Inherent risks in a dam project:
- Since dams are land intensive it often involves deforestation, displacement of tribal people and submergence of villages among other challenges.
- Tribals had been living in the area for generations and it would be difficult for them to find an alternative place and means of livelihood.
- Unforeseen challenges include landslide, earthquake, flash floods, unscientific land-use etc.
Rational policy: A Rational Policy should address the above-mentioned issue through application of environmental ethics, use of Joint Forest Management committees, mobilisation of CSR funds, training/ awareness among stakeholders. It should include the following:
- Transparent Rehabilitation, Resettlement: Government must implement resettlement packages making the ethnic communities/tribals materially better off to counter the narrative that development and modernisation is disastrous for tribals, who cannot cope with the change. Land distribution, compensation for loss of houses, forest produce and grazing land and other such resettlement measures should be implemented thoroughly without prejudice.

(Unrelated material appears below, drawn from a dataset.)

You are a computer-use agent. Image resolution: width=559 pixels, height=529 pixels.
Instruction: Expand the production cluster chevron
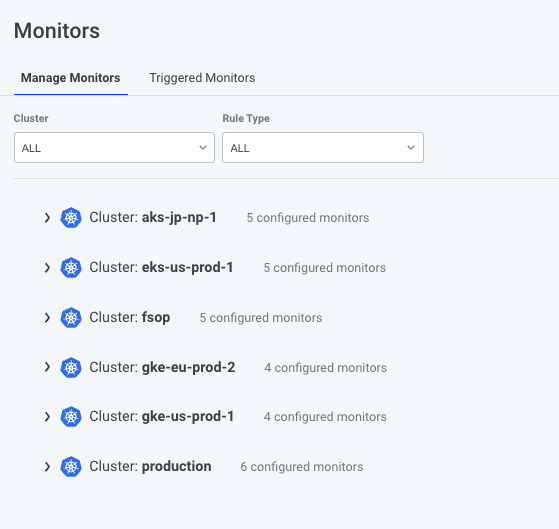tap(47, 466)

- Maintain transparency, ensure economic welfare: The oustees must be provided complete information regarding the dam, submergence and subsequent displacement due to them. Project authorities and state government must rehabilitate the oustees with sustainable non-land-based livelihoods where needed. The various problems associated with displacement are compounded several times over for oustees who are also otherwise specially vulnerable, variously by class, caste, gender or age. Such vulnerabilities should factor in rehabilitation packages.
- Public Hearing: From the inception of planning of dam, through various stages of displacement and resettlement, it is to be expected that those likely to be negatively affected by the projects would be consulted and kept informed in such a way (public hearing, social audit) as to enable them to best rebuild their lives. Bureaucratic lassitude and insensitivity should not be tolerated.
- Ensure Tribal welfare: The Forest department must proactively involve the people in the forest villages about possible submergence and displacement. Tribal people share the problems of other rural people but they are even more dependent on forests and common property resources, their documented legal rights on cultivable lands are even more tenuous, their skills for diversified livelihood not based on forests or land are even more rudimentary, and their ability to negotiate with state officials and courts even weaker.
- Environmental Impact Assessment: This should not be a one-off document but have to be carried out periodically along with social impact assessment. Members should be drawn preferably from environmentalist groups, academia and Civil Society. State has to ensure that peripheral activities like tourism, agriculture practices like Jhum cultivation, hunting, deforestation, land-use pattern has be undertaken with strict vigilance and accountability.
- Disaster preparedness: A Disaster Prediction Mechanism/vulnerability assessment should be developed which can provide early warning based on scientific inputs. Use of radio communication to broadcast such critical information should be undertaken.
Unforeseen circumstances pose most environmentally damaging situation in India. Given that environmental issues are complex inter-related phenomena addressing it is always a great challenge. Inputs from recent examples like Kerala, Karnataka floods should be a lesson to us.